For Noah and Trisha Goodall, the Corner Baja Bean was the place where their friendship, and later love, blossomed. They were regulars at the Bean's Thursday karaoke nights, and Noah even came up with the core idea of his UVA civil engineering dissertation at the bar.
"I've got it written down on a napkin somewhere," he says.
In 2011, the two held their wedding reception at the Bean, and Morse and company let them set up a karaoke DJ.
"I was really looking forward to going back for karaoke on future anniversaries," says Trisha. " It is probably the only place that I'll miss ever losing. Just the thought of Baja Bean makes me smile - the other locations just aren't the same."
"I'm very sad to see it go," says Noah. " It was one of the few places on the Corner that was welcoming to grad students and townies, yet still had cheap drink specials. It will be missed."
Baja isn't the only member of the Corner old guard that has fallen in the explosion of new Corner locations and the growing popularity of the Downtown Mall. Café Europa closed its corner location early this year, although the catering portion of the business continued. St. Maarten closed, though only briefly, reopening after loyal patrons banded together to save it. With the closing of veteran Corner restaurants like Baja, not only are delicious meals disappearing, but places where countless memories have been made are being lost as well. Morse reminisces fondly about both the customers who came through his door and the employees who served them.
“Dave Matthews used to come in for open mic nights," Morse recalls. "Even after he was famous he came in. Once he signed a musician's bar stool, but of course someone took it.”
Another of Morse's favorite memories: "Getting a bus and taking the Corner crew to the Staunton Bean when it opened. That was fun.”
To Morse and his employees, the Corner Baja was more than just a business. Multiple couples met there as workers and now have children, Morse says. Other employees have gone on to careers as doctors, lawyers, and other professionals.
Even Morse’s window washer was nostalgic when learning of the decision to close, telling him that he remembered when Morse’s wife was pregnant with their first child.
“My vendors — they’re more like friendships,” Morse says.
To honor the long-standing connection between the Corner Baja and its patrons, Morse says that May 31, the last day the restaurant will be open for business, will be customer appreciation day.

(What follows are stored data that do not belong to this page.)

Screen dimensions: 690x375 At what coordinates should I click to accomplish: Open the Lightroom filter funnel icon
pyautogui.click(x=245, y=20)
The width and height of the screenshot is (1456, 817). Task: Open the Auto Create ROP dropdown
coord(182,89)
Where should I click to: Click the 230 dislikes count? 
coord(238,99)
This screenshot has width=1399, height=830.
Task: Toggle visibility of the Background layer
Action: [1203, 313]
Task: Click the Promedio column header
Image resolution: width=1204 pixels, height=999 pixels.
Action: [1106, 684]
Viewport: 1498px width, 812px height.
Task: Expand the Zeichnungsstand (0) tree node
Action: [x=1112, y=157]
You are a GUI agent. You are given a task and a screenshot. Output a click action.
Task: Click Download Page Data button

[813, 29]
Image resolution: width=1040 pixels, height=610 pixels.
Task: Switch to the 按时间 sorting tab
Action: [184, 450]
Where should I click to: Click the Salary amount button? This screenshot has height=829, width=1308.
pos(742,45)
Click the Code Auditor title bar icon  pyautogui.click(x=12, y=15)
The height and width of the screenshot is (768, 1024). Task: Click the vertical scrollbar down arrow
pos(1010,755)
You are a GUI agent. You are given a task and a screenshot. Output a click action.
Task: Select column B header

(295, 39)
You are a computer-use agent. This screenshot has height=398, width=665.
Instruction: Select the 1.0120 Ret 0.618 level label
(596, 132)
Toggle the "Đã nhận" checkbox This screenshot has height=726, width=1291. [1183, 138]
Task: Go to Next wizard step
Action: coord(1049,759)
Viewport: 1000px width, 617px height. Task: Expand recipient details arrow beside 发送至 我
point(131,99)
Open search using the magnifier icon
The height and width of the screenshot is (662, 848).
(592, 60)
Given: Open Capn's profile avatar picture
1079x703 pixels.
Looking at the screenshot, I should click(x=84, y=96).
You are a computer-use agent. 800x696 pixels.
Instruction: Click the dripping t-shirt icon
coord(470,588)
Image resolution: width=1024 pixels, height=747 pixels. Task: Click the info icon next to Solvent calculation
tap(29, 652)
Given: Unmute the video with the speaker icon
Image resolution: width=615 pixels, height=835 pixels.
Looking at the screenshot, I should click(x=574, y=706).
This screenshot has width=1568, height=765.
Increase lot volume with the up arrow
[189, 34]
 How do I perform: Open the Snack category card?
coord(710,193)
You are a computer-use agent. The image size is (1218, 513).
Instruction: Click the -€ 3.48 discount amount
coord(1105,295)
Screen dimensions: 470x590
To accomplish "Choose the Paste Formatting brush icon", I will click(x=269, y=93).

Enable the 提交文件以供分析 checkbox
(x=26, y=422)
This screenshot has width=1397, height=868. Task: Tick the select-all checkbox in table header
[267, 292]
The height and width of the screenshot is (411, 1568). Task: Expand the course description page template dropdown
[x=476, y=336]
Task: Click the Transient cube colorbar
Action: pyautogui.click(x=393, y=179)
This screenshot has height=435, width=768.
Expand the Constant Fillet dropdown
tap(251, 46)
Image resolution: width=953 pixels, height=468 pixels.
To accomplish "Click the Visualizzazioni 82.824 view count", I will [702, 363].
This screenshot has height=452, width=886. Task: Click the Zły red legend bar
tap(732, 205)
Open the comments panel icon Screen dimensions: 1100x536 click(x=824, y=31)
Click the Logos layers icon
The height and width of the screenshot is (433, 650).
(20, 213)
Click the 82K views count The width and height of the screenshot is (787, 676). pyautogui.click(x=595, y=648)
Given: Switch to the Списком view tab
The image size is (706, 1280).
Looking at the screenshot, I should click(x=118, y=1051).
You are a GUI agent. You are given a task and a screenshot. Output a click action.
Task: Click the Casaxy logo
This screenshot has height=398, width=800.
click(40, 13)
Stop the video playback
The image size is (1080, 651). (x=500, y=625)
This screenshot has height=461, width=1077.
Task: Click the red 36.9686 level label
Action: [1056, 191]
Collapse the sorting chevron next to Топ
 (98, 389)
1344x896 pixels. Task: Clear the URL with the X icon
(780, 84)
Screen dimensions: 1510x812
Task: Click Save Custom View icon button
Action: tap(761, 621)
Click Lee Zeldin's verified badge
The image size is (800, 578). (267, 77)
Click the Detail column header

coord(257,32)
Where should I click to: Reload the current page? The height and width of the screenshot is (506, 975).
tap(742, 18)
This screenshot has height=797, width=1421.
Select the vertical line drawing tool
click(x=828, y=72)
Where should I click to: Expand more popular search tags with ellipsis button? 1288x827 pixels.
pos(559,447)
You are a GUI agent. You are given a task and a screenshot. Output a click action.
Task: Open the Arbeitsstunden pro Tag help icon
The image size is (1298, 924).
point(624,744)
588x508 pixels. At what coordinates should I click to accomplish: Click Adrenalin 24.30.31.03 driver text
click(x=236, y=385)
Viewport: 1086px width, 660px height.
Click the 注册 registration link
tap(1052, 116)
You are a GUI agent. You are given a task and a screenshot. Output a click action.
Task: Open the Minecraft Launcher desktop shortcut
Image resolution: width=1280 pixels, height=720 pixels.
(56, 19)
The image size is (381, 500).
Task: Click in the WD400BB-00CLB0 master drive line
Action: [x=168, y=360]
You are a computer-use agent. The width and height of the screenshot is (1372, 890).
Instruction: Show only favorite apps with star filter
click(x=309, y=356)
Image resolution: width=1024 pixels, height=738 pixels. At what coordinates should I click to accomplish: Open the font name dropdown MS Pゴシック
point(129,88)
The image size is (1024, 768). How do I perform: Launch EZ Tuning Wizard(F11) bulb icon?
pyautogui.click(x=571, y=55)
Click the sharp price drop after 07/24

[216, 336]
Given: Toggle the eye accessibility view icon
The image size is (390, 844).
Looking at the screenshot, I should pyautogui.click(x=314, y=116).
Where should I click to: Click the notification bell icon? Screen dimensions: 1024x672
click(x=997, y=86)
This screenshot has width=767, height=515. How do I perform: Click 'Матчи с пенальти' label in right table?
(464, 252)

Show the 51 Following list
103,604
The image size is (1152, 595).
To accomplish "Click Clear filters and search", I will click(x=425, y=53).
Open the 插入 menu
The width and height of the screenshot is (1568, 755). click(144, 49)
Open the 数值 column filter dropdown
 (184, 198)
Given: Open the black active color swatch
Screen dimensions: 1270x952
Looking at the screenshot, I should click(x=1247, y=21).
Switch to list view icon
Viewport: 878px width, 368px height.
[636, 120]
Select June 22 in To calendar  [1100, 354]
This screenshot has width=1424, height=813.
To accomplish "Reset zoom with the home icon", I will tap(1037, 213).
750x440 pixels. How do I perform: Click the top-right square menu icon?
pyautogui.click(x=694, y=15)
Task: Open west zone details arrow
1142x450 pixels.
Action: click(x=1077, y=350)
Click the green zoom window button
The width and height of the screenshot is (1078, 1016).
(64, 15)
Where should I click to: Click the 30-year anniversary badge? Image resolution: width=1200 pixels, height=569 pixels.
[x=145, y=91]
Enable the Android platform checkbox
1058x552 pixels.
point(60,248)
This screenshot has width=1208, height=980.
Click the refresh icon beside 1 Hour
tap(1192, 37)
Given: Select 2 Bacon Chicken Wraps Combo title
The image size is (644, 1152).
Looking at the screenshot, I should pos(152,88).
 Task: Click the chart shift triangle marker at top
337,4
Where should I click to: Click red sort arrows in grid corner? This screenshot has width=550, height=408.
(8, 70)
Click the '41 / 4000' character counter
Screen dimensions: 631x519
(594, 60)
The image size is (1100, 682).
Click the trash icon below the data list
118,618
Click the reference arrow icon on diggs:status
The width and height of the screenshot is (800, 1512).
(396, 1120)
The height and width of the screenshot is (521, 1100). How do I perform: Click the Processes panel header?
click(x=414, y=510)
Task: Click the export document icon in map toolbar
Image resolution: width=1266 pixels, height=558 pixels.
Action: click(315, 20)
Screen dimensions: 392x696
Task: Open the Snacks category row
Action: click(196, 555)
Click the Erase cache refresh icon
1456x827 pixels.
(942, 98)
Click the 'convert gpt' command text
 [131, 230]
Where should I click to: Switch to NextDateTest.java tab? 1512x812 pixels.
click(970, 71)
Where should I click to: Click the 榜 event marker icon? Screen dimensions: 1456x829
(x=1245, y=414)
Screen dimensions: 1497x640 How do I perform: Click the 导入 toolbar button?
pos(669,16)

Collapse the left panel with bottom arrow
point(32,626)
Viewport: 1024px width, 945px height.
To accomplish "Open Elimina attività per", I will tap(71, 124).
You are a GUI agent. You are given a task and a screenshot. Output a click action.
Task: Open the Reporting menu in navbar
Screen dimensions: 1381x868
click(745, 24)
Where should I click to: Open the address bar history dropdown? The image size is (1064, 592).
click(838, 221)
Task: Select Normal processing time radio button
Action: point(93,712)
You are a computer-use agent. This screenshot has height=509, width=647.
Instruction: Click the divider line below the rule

"It's going to be real hard when we start doing things like taking down signs and stuff on the walls," he says.
Though saddened by the closing of his first restaurant and Corner landmark, Morse says he's grateful the restaurant lasted as long as it did.
"I’m thankful for twenty-one years, and the support people have given us,” Morse says. “We've given back a lot too."
One of the things Baja's given back is its annual golf tournament to benefit Camp Holiday Trails, a camp for special needs kids, which has raised about $20,000 each year. This year's tournament will be held on June 5.
"I'm very proud of that golf tournament," says Morse.
Meanwhile, as places like Baja Bean and Cafe Europa say goodbye, new places are gearing up to take their place. Although only in the early stages, a partnership between the owners of Boylan Heights and Positively 4th Street on the Downtown Mall will be transforming the Baja space, and the owners of the Balkan Bistro, who vacated their space up the road, plan on opening a new concept in the Café Europa space. So, stay tuned for what's coming to the Corner.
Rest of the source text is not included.